The NTSB reports that inadequate sleep and fatigue are ongoing factors related to accidents in the maritime industry. Crew fatigue is a leading cause of incidents. It is an issue in all maritime industries, but it is in the commercial fishing world that fatigue is most dangerous. Fatigue impacts decision-making, judgement, and productivity. Ship owners and captains must ensure that all crew on all types of ships get adequate rest and break time. This sometimes means hiring more crew so that there are enough people on board to have regular breaks.
Heavy weather has continued to be a major factor in accidents with ships, most notably in the recent report the sinking of El Faro. The container ship sank in waters between Florida and Puerto Rico in 2015, but it took more than two years to complete the investigation of the accident that killed the entire crew. The ship sailed into a hurricane and sank after other problems became issues, such as poor watertight integrity.
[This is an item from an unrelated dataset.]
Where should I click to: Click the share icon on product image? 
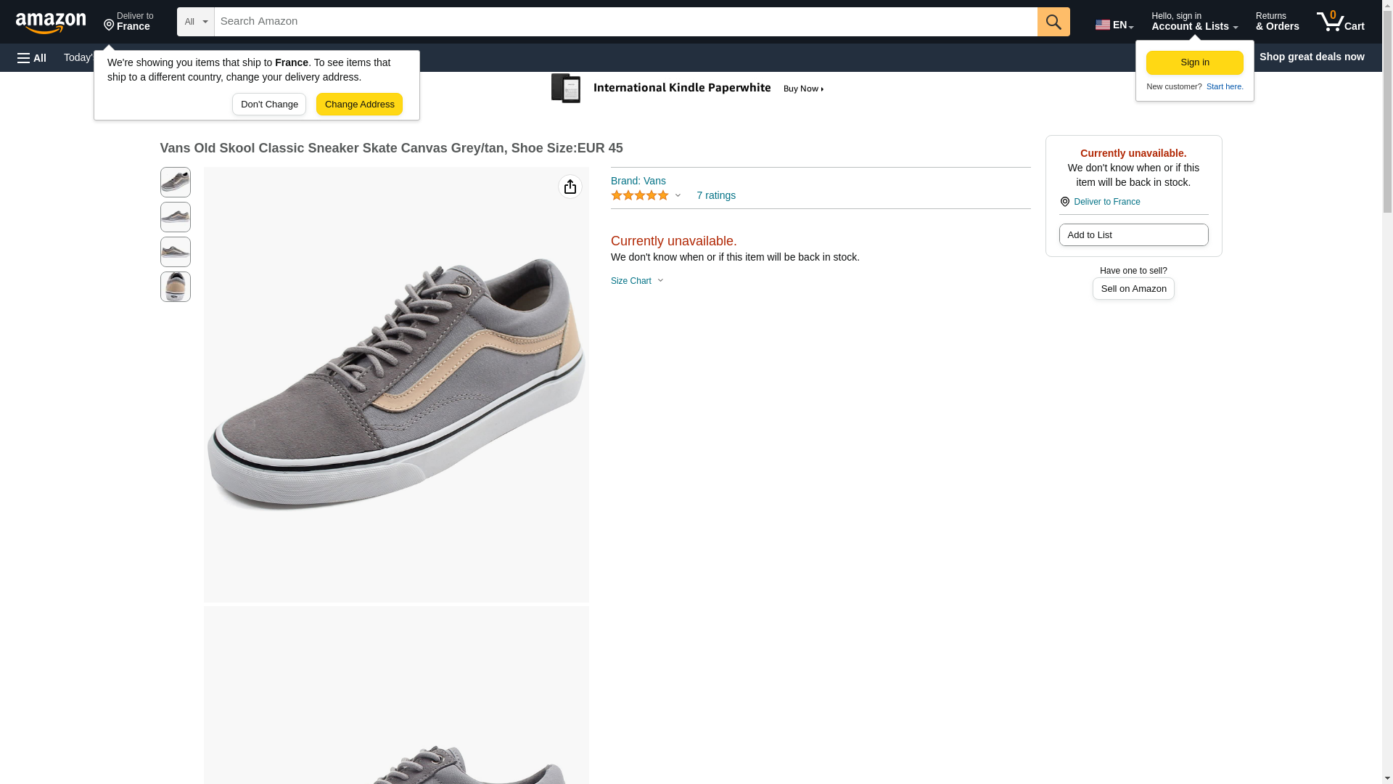click(x=570, y=187)
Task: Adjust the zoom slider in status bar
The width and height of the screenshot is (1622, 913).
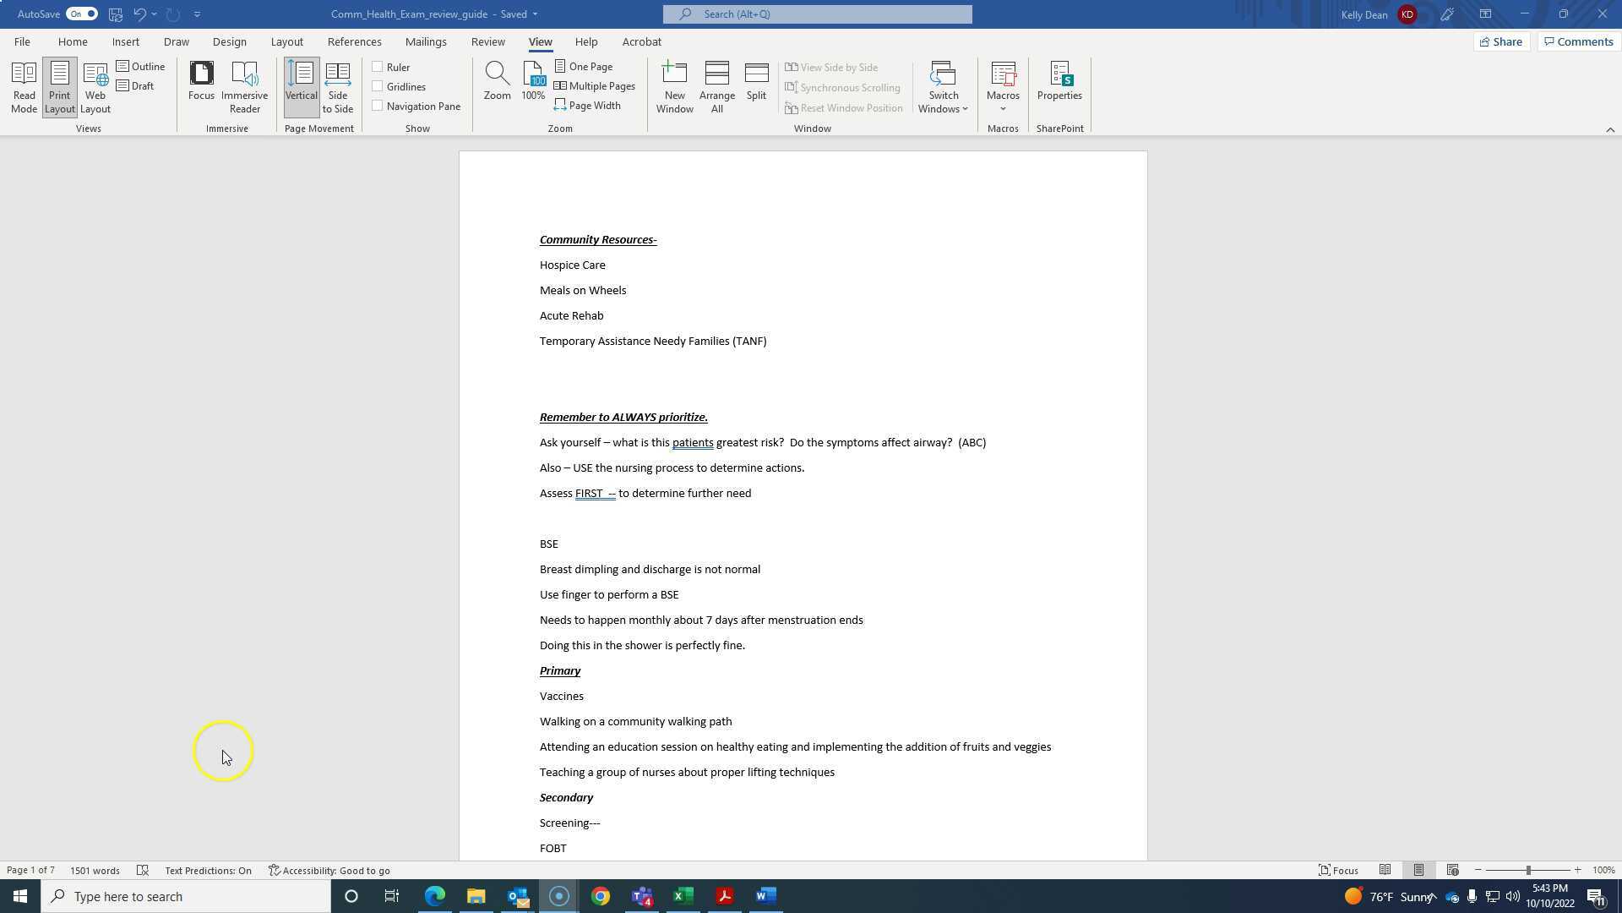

The NTSB suggests that crew need to make better decisions in the face of heavy weather. Weather predictive equipment and reports need to be up to date and should be taken seriously. It is important for crew to delay heading out or come into port early as needed when weather could be dangerous.
Failure to keep water out of vessels was a factor in several accidents investigated in the report. In fact, this was the number one cause of the loss of ships. Owners of ships, according to the NTSB, need to conduct more regular maintenance and oversight of watertight bulkheads and hulls to maintain watertight integrity and to avoid these often fatal accidents. Ensuring bilge pumps and pipes, alarms, and watertight doors are in good working order is also important.
Just as on the highway and roads, using a cell phone or similar device can prove to be a fatal distraction. The NTSB reported on more than one maritime accident that was caused by crew being distracted by a phone, either talking, texting, or otherwise giving visual attention to the screen instead of to the vessel. Two accidents of note that could have been avoided with less crew distraction were those of the Aris T and the Nordbay.
Bridge Resource Management
Several investigated accidents were related to a failure to use and take advantage of all available resources on the bridge. These include radar, charting systems, feedback from watchstanders, and navigation equipment. Too many crews relied solely on visual cues and failed to use the technology designed to help make better choices and avoid accidents.
A number of shipping accidents were potentially avoidable if the crew had made better use of bridge resources. These included cases in which there was a pilot on board taking over the vessel. The crew in these cases should not have used the presence of a pilot as an excuse to not use the resources or to keep watch.
These and other factors were one or more causes of multiple accidents identified in the NTSB report. Vessel owners, captains, and other crew members can learn from these incidents and the analysis that goes into determining causes. When these mistakes can be avoided, accidents, injuries, and deaths can be prevented.